On Nov 1, 2013, at 6:40 AM, Hal Finkel <hfinkel at anl.gov> wrote:

> Nadav, Arnold, et al.,
> 
> I have a number of loops that I would like us to be able to autovectorize (common, for example, in n-body inter-particle force kernels), and the problem is that they look like this:
> 
> for (int i = 0; i < N; ++i) {
>  if (r[i] > 0)
>    v += m[i]*...;
> }
> 
> where, as written, m[i] is not accessed unless the condition is true.
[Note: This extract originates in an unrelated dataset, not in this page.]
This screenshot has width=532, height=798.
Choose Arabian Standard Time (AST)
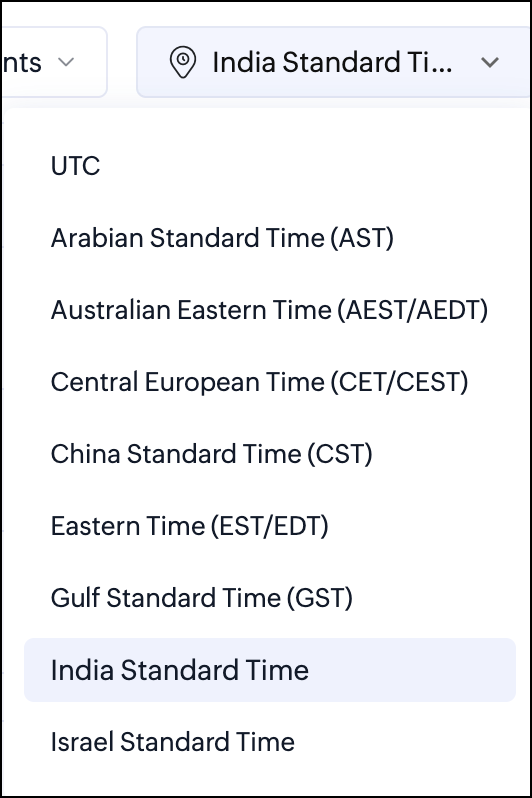(x=270, y=238)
The general problem (as is noted by the loop vectorizer), is that we don't know that dereferencing m[i] is safe for values where the guarding condition is not true, and so if-converting the block directly is not allowed.
> 
> One possibility, if we disallow for m[i] to have been munmaped or page protected in the middle, is to first collect the first and last index for which the condition is true, and then run the vector loop only on that portion. For the loop above, I mean something like:
> 
> FirstI = -1, LastI = -1, I = 0;
> for (; I < N; ++I)
>  if (r[i] > 0) {
>    FirstI = I;
>    break;
>  }
> 
> for (; I < N; ++I) {
>  if (r[i] > 0)
>    LastI = I;
> }
> 
> [In this case, since the guard dominates all side-effect, we don't need to do anything outside that range, otherwise, we'd need to run the scalar loop until FirstI, and then again from LastI until N]
> 
> for (I = FirstI; I <= LastI; ...) {
>  // Run the scalar/vector loop sequence as before.
> }
> 
> On the other hand, if we can't make this range assumption generally, then I'd assume that we could make it per-page (where a page is 4kB or similar). Then the scheme becomes more complicated, because we need to break the ranges on page boundaries (maybe something like this):
> 
> Done = false;
> FirstI = -1, LastI = -1;
> while (!Done) {
>  for (I = FirstI+1; I < N; ++I)
>    if (r[i] > 0) {
>      FirstI = I;
>      break;
>    }
> 
>  for (; I < N && !page_bound(&m[i]) && ...; ++I) {
>    if (r[i] > 0)
>      LastI = I;
>  }
> 
>  Done = I == N;
> 
>  for (I = FirstI; I <= LastI; ...) {
>    // Run the scalar/vector loop sequence as before.
>  }  
> }
> 
> I hope that we don't need to do something like this, but I've been disappointed by C/POSIX semantics before. On the other hand, we might want to break these into groups anyway, and allocate a local stack buffer to hold the mask computed from the condition, so that we don't have to reevaluate the condition in the loop.
> 
> Also, I'm certainly open to other ways to do this. Are there any other ways? Thoughts?
> 
> Thanks again,
> Hal
> 
> -- 
> Hal Finkel
> Assistant Computational Scientist
> Leadership Computing Facility
> Argonne National Laboratory